In the tech field, HUT 8 Mining ruled the roost, climbing 21 cents, or 9.7%, to $2.38, while Coveo Solutions added 21 cents, or 2.5%, $8.75.

Energy stocks were prominent, as Advantage Oil advanced 36 cents, or 4.2%, to $8.64, while Birchcliff Energy picked up 34 cents, or 4%, to $8.81.

Park Lawn Corporation was among consumer stocks feeling the bruises, 40 cents, or 1.4%, to $27.33, while Restaurant Brands dropped $2.58, or 2.8%, to $88.79, as the company missed fourth-quarter profit estimates. The company also named former chief operating officer Joshua Kobza as its new chief executive.

Gold stocks missed the mark, as Equinox Gold shed 12 cents, or 2.3%, to $5.02, while Torex Gold dipped 23 cents, or 1.4%, to $16.69.

Financials also dragged, with TMX Group behind $1.44, or 1%, to $136.68, while Canadian Western Bank let go of 22 cents to $28.08.


The TSX Venture Exchange inched up 3.77 points to 620.18.

Seven of the 12 subgroups strengthened on the day, with health-care haler 1.6%, information technology better by 1.3%, and energy ahead 0.6%.

The five laggards were dragged lower by consumer discretionary, off 0.7%, as well as gold, behind 0.4%, and financials, poorer by 0.1%.


Stocks wavered Tuesday and the Dow Jones Industrials fell, reversing earlier gains, after the January consumer price index report showed that inflation grew at higher-than-expected annual rate.

The 30-stock index came off its lows of the afternoon, but still finished way below breakeven, off 156.14 points, to conclude Tuesday at 34,089.79.

The S&P 500 was also red, but only 1.11 points to 4,136.18.

The NASDAQ Composite found its footing and marched 68.36 points to 11,960.15, boosted by technology stocks including Tesla which rose more than 7%, and Nvidia, up 5%.

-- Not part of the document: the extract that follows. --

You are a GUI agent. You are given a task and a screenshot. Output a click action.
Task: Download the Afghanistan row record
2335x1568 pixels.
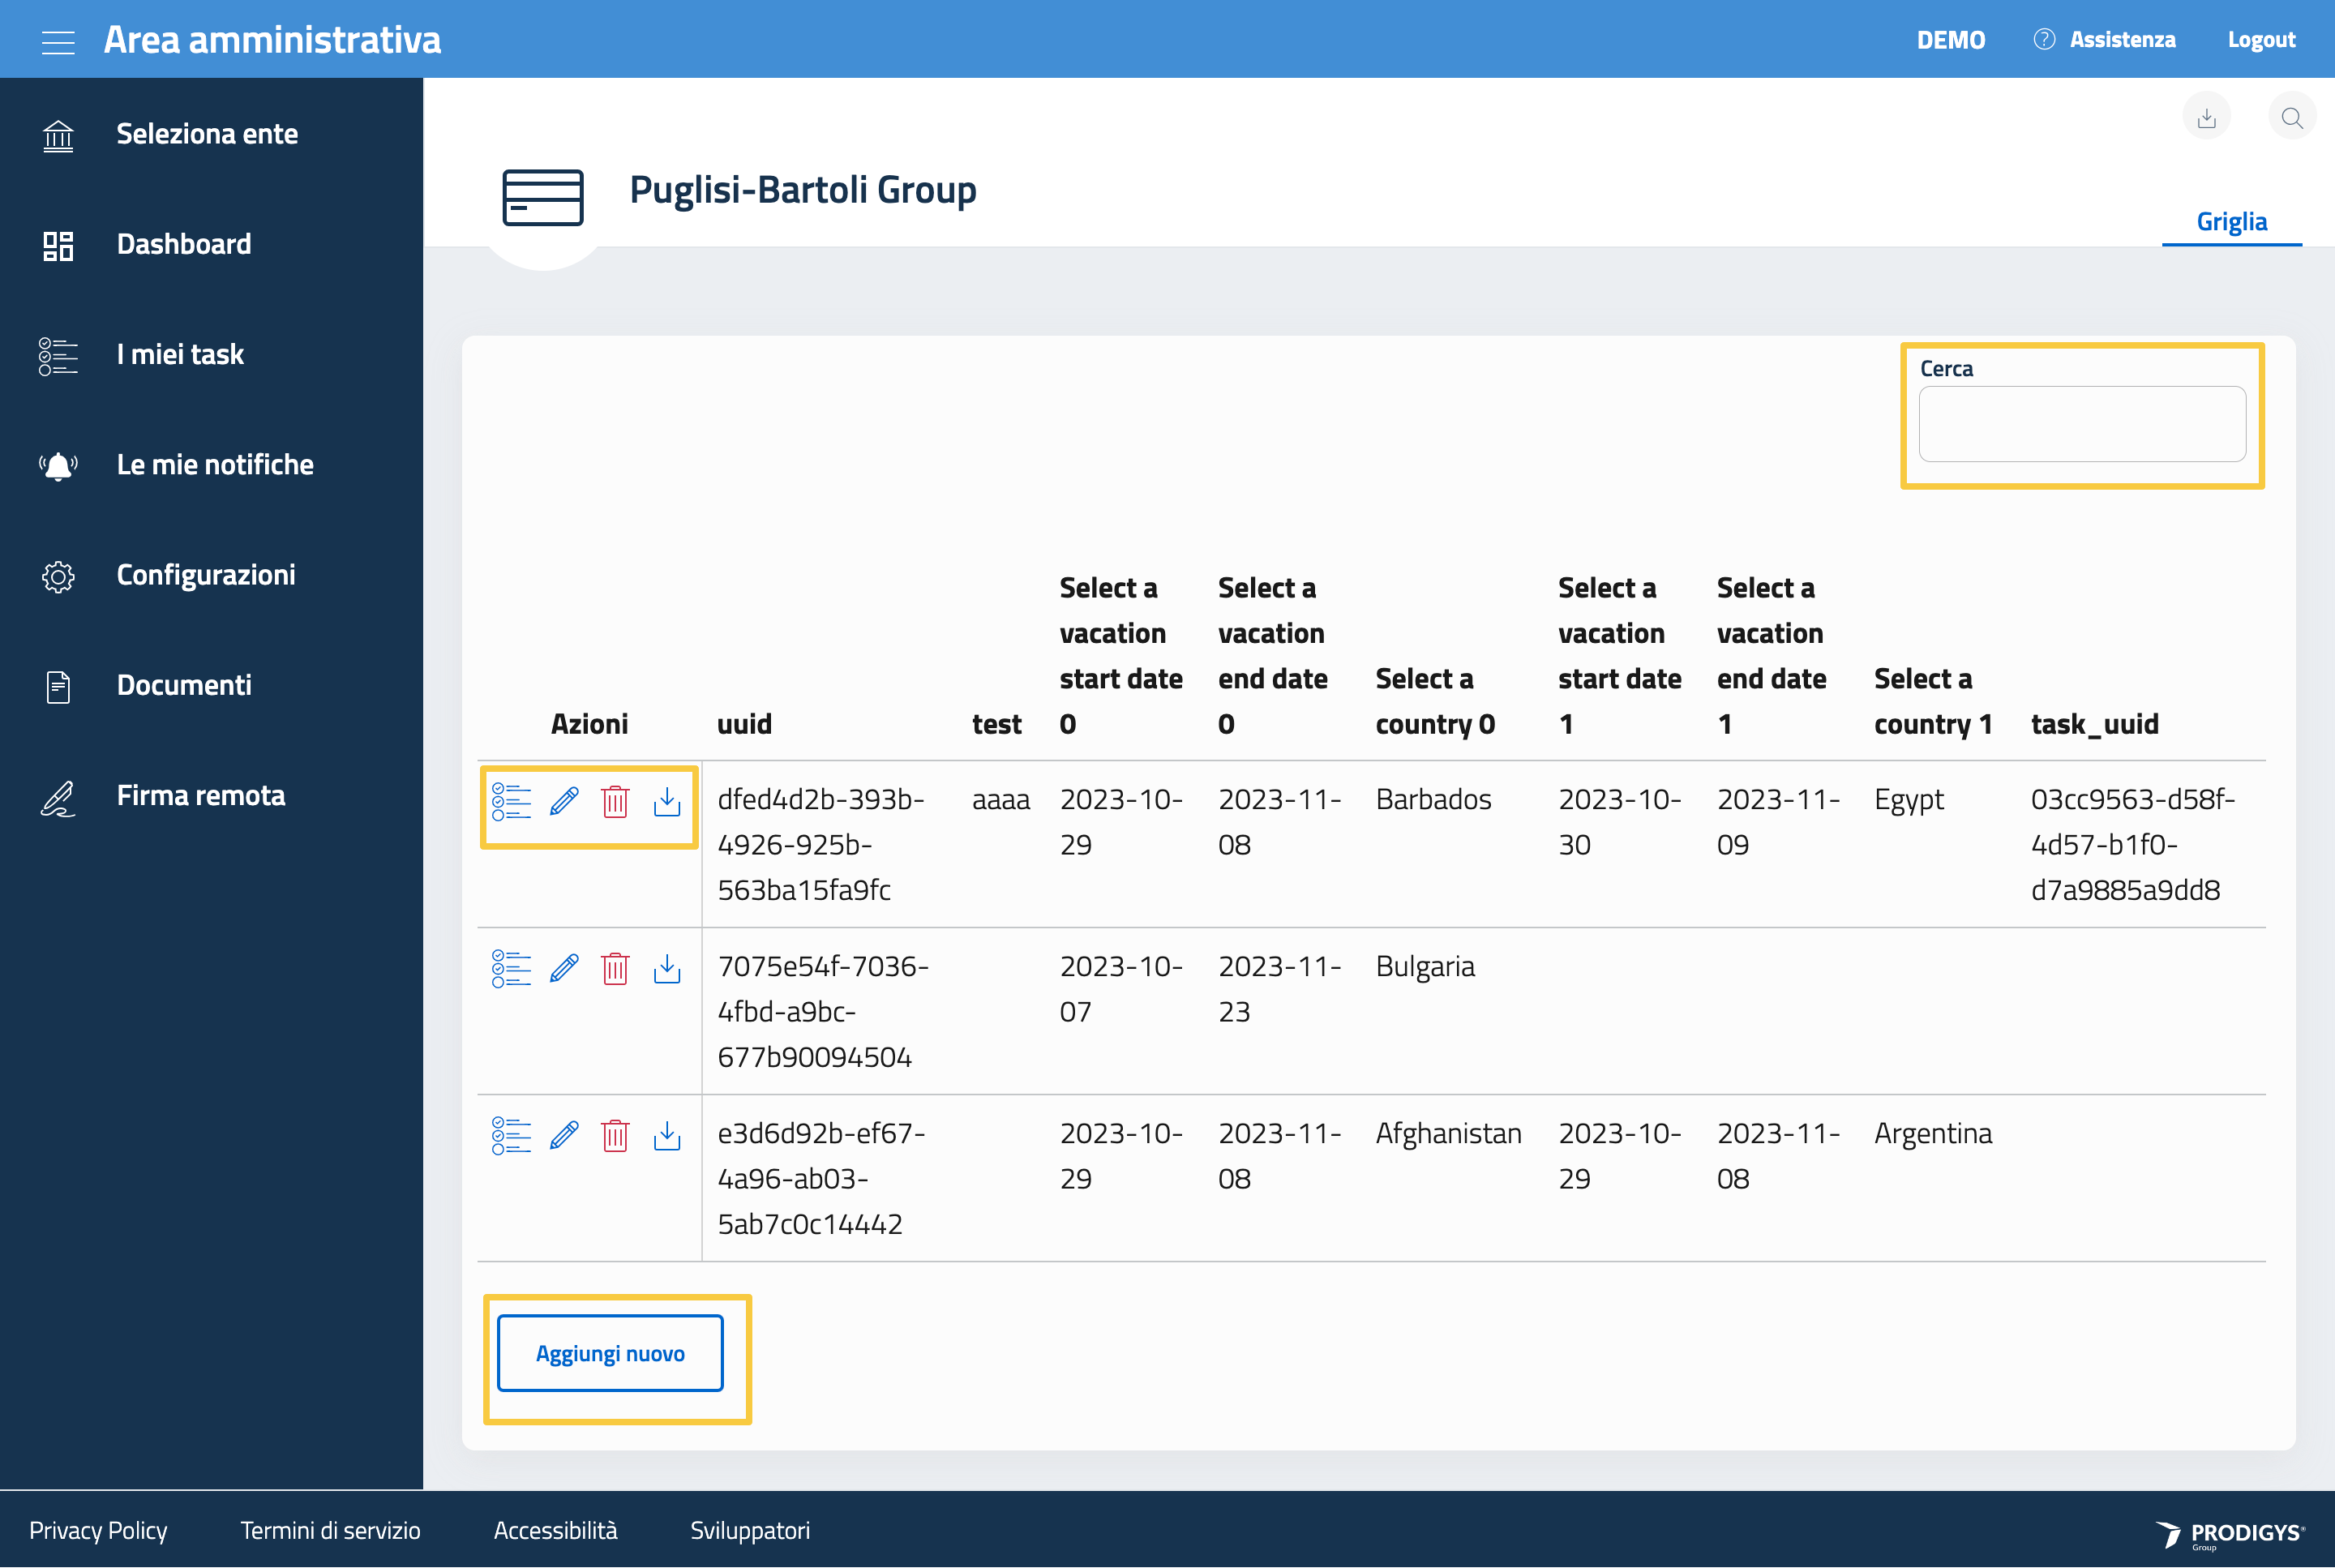click(667, 1136)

A stubbornly high inflation reading initially sent stocks sliding. The consumer price index rose 0.5% for the month, which translated to an annual gain of 6.4%. That was slightly higher than economist estimates of the basket of goods and services rising 0.4% on the month and 6.2% on the year, according to a survey by Dow Jones.

In addition, the December report was revised to show a slight gain instead of a decline.

Before the number was released, JPMorgan’s trading desk predicted that an annual increase of 6.4% to 6.5% would trigger an S&P 500 loss of about 1.5% on Tuesday. It was better than worst fears of a greater than 6.5% annual increase, an acceleration in inflation that would have triggered an S&P 500 decline of 2.5%, JPMorgan predicted.

Beyond the CPI, investors will also be watching for earnings for insights into the health of the consumer. Kraft Heinz, Boston Beer and DoorDash are all scheduled to report this week.

Prices for the 10-year Treasury fell, raising yields to 3.75% from Monday’s 3.71%. Treasury prices and yields move in opposite directions.

Oil prices weakened 98 cents to $79.16 U.S. a barrel.

Gold prices regained three dollars to $1,866.50 U.S. an ounce.